一方で「厳しい解雇法制」とされる現状も、課題はある。労働者が解雇を巡る訴えを起こし、解決金を手にしても十分とは言えなさそうなのだ。中央大学商学部の江口匡太教授は、同大学が読売新聞電子版の中で運営するサイト「教育×ChuoOnline」2013年6月17日付の記事中、解決金の相場がおよそ「紛争期間×0.5か月分」だと調査の結果判明したと説明した。これによると、月給50万円の人が1年争って300万円を手にする計算となるが、「弁護士費や再就職したら得られたはずの所得などを考慮すればいくらも残らない金額」という。そもそも訴えられず「泣き寝入り」の人も多く、金銭解雇が認められればこうした人たちが補償を求められるようになると指摘した。

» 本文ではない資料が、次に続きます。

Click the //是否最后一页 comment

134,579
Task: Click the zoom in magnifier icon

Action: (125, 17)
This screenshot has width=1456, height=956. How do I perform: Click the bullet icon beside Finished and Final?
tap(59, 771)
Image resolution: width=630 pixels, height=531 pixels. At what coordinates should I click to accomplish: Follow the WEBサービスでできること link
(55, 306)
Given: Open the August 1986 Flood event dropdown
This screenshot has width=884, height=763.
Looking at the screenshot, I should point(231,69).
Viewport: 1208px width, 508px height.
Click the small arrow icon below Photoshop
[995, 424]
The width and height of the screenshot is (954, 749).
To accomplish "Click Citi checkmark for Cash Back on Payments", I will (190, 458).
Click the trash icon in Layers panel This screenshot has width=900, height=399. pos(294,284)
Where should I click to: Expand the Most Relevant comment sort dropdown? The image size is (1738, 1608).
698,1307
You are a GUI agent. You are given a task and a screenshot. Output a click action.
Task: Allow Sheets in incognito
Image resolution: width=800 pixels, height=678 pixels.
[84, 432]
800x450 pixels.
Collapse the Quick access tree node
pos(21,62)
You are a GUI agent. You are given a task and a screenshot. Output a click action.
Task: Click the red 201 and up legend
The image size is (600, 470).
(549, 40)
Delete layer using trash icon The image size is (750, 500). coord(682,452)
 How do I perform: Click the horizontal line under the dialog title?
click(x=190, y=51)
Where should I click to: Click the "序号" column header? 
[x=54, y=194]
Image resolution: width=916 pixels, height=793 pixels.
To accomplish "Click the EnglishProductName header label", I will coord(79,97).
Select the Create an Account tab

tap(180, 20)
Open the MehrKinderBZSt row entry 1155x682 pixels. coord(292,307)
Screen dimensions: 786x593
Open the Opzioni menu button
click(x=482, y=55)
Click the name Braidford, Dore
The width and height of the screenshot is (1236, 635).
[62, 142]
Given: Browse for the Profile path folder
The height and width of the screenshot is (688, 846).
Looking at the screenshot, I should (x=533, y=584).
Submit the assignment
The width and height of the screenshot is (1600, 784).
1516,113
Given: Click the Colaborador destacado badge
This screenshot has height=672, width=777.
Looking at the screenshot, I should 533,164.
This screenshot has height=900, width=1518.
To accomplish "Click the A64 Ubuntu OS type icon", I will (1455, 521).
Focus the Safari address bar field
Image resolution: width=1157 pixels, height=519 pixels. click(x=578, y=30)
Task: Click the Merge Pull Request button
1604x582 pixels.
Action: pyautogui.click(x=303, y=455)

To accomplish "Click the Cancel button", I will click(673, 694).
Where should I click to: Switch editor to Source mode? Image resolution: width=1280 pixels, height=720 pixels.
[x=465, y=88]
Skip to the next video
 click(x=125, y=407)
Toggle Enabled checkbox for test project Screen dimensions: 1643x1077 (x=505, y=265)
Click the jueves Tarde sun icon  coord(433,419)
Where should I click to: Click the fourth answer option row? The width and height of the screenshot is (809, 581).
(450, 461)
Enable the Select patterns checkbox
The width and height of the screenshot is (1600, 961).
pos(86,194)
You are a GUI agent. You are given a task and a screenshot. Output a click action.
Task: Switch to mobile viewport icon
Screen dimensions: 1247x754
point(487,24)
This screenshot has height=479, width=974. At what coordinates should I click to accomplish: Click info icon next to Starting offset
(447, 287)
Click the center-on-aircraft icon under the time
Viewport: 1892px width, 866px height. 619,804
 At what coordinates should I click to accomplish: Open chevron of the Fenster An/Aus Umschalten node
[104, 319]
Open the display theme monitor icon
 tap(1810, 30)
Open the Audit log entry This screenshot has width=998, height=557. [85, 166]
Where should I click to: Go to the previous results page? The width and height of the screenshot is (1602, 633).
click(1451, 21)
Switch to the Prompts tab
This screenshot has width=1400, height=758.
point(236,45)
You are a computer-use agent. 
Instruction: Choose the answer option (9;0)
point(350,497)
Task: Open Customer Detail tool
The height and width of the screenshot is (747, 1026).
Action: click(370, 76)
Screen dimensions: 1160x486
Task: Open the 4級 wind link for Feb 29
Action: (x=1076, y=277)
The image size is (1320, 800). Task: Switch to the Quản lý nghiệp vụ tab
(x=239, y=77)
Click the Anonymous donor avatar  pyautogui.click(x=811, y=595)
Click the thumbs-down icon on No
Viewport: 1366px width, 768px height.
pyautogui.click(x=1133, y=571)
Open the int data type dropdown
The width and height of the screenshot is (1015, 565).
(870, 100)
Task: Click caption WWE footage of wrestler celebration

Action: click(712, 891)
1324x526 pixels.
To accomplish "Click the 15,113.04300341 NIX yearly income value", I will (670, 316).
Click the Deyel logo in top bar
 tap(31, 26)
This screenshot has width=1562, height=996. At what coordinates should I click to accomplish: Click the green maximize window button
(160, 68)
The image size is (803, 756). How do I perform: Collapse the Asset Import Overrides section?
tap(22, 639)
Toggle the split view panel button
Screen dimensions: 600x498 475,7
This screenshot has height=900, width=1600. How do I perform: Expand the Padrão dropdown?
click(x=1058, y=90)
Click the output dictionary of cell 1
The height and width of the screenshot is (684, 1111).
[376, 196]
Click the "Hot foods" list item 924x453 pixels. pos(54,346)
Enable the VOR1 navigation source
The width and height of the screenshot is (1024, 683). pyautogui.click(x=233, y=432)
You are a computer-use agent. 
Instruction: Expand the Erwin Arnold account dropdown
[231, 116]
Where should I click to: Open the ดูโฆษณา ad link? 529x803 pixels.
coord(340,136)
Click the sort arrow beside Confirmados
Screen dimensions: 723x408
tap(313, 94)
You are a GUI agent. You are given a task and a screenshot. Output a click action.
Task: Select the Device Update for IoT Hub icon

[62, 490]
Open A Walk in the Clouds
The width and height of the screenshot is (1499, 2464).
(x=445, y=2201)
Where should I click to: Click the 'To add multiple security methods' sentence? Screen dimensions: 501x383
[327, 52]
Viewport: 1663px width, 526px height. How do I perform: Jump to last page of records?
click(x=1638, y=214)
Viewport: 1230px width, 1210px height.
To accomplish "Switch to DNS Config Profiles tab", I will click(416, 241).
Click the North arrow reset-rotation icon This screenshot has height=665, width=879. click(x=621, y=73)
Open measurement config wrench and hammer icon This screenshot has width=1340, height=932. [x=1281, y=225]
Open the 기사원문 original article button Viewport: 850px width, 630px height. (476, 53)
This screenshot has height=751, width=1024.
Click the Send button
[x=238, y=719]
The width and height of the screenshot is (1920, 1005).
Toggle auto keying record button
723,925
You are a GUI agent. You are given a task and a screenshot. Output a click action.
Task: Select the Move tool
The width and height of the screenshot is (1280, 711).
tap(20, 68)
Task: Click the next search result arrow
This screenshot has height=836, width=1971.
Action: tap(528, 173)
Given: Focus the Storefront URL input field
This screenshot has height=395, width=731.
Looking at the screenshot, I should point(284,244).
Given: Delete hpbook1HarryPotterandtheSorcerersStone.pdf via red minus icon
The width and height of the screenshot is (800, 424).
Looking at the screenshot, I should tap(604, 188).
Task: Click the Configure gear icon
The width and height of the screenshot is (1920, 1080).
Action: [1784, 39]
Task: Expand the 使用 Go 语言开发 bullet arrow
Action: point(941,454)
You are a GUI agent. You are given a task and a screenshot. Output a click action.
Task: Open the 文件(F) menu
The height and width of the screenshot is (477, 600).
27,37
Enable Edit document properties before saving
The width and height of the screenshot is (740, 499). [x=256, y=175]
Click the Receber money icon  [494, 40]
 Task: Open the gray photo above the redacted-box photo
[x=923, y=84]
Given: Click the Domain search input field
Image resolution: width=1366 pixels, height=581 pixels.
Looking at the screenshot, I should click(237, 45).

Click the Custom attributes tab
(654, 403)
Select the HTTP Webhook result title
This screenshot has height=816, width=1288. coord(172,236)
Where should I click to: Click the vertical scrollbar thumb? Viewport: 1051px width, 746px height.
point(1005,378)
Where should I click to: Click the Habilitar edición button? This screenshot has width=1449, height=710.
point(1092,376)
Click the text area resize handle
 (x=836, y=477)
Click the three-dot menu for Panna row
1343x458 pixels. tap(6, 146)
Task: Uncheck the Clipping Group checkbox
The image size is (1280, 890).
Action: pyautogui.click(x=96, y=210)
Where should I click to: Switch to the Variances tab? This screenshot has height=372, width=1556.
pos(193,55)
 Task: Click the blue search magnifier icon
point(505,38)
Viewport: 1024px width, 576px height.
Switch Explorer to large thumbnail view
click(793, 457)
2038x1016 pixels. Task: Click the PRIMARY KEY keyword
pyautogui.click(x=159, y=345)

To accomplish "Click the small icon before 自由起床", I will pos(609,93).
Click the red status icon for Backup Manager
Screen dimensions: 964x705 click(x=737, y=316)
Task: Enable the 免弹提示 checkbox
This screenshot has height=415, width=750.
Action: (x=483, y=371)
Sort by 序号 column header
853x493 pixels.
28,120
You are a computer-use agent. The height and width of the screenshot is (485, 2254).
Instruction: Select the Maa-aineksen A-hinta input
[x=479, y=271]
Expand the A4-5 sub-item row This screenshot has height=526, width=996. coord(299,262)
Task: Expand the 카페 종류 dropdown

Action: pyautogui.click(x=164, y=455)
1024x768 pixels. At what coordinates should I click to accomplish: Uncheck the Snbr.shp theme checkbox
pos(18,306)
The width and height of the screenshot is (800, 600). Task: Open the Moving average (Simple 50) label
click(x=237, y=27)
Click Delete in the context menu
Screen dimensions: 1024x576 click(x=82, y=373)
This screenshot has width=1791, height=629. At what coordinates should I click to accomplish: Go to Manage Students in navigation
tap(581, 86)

仮に金銭解雇が実現した場合、現実的に考えて最大の焦点となるのがその金額だろうと野崎氏。労働者側に手厚い補償金額が設定されて高い金額になれば、むやみな解雇の歯止めになり得るだろう。しかし、逆にこんな懸念が生じる。労働者側が高額の補償金を目当てにわざと解雇されるような振る舞いをしないとは言い切れない、というわけだ。
安易に金銭解雇を導入すれば、解雇権の濫用の恐れがぬぐいきれず、労働者側に一方的に有利なシステムをつくると今度は悪用されるかもしれない。いずれにしろ「解決は難しいと思います」と野崎氏は話した。